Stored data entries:
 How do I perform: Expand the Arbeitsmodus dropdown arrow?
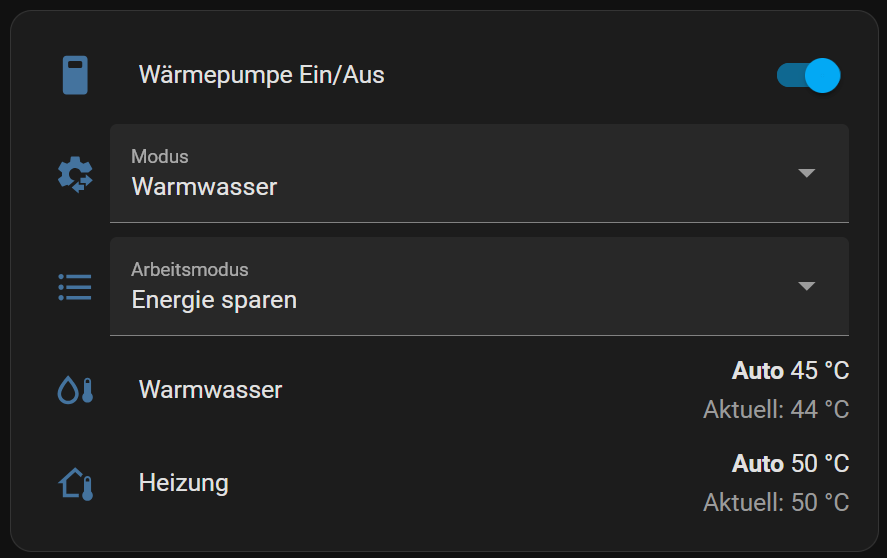click(807, 286)
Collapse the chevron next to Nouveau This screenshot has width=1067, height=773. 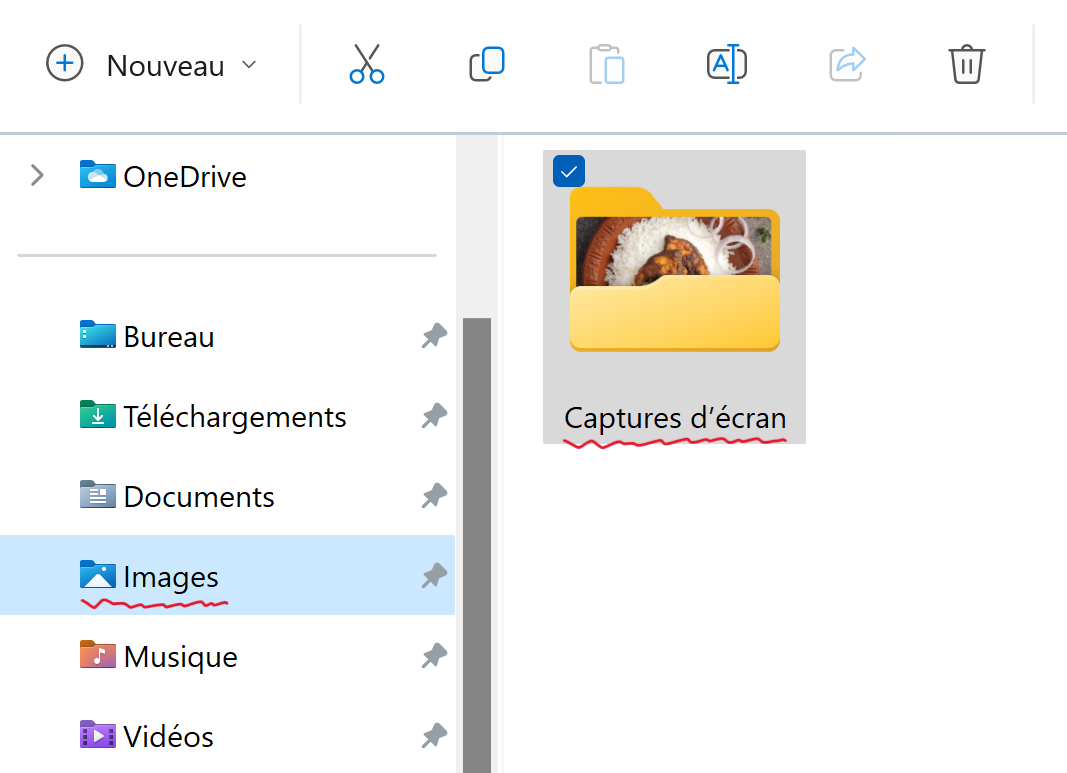coord(248,64)
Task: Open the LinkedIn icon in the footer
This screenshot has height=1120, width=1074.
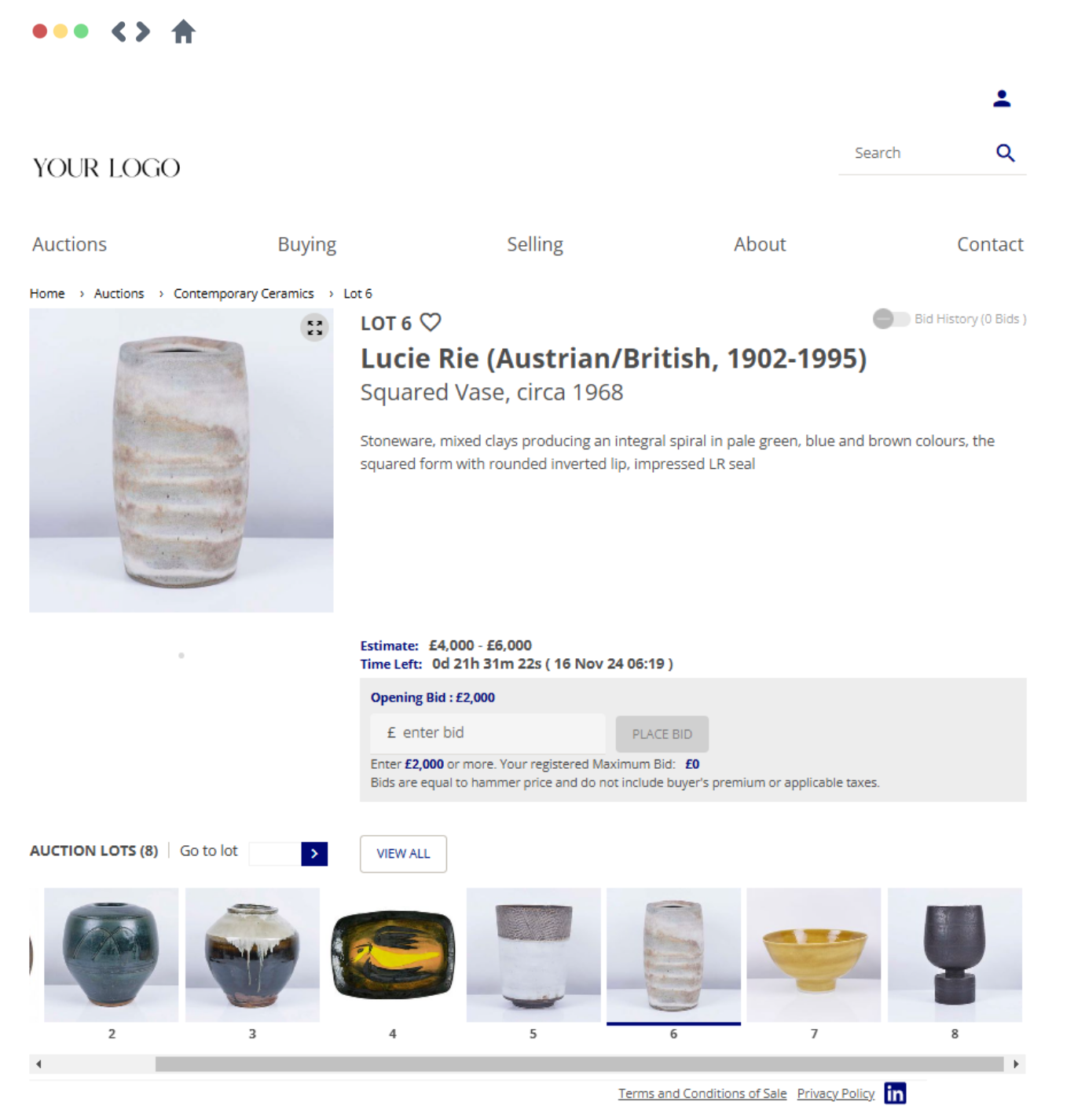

ASSIGNED TASK: Each line from the one holding "Task: Open the LinkedIn icon in the footer" to the end of the records above must be copied exactly; the pictures must not be copied.

ANSWER FOR THE TASK:
Task: Open the LinkedIn icon in the footer
This screenshot has height=1120, width=1074.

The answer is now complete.